Yet, despite her terrible start in childhood, followed by incredibly bad choices, Laura manages to make a success of herself. The story takes us to the end of her life, where looking back on all the pain, she manages to sort through all the pain of her past and be emotionally healed.
The author’s writing style is incredible and the story flowed so smoothly despite the sometimes dark subjects that she dealt with. There were flashes of that typical Irish humour despite the raw emotions that were so beautifully expressed. At times the writing felt almost autobiographical.
This is such a moving and heartbreaking story and one that felt so real and relatable. It’s the story of the triumph of the human spirit over everything else!
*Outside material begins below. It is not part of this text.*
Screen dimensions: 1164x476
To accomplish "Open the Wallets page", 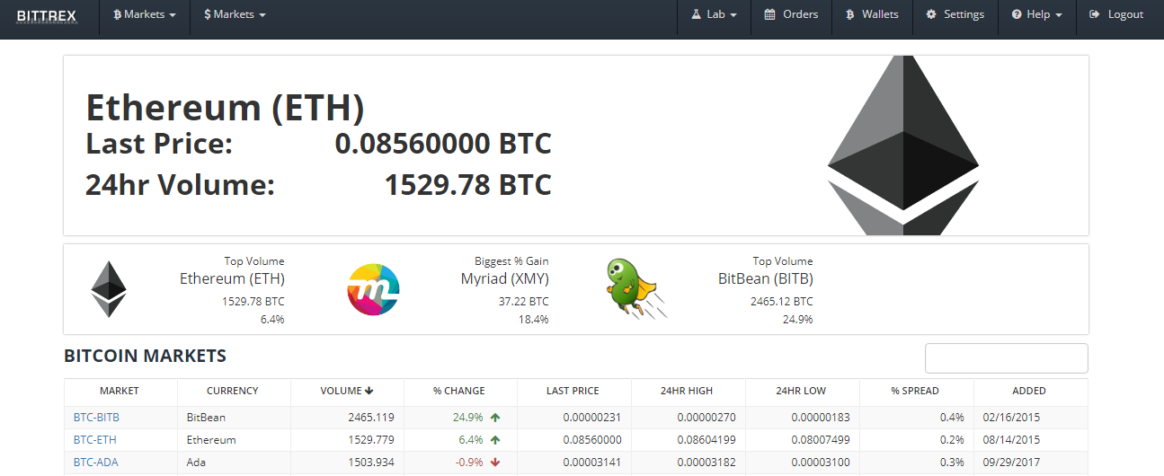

New York native Annie O’Neill Stein moved to Los Angeles in the ‘80s as an actress. After many small parts in television, from Miami Vice to Charlie’s Angels, she eventually found her true passion: writing.
Throughout her writing journey, Stein also led creative writing workshops with foster teens and published a series of short stories and poetry, “Beauty From Ashes”, written by foster youth.
When asked to describe her work, she said, “The humor and depth of ‘Exit Wounds’ will open the reader up to the importance of grieving and the need to come to terms with one’s past. I hope that many readers will relate to the journey we all must take to learn from and leave our pasts behind.”
Annie O’Neill Stein spent the past ten years writing her debut novel, “Exit Wounds”. Her family and publisher hope that her artistic legacy lives on through this book. Her husband, Jeffrey, says, “Sadly, after years of work writing ‘Exit Wounds’, Annie passed away just weeks before the publication she so looked forward to. The book is a testament to the talent and tenacity she displayed in producing this work.”
My thanks to Coriolis for a copy of this book for a review.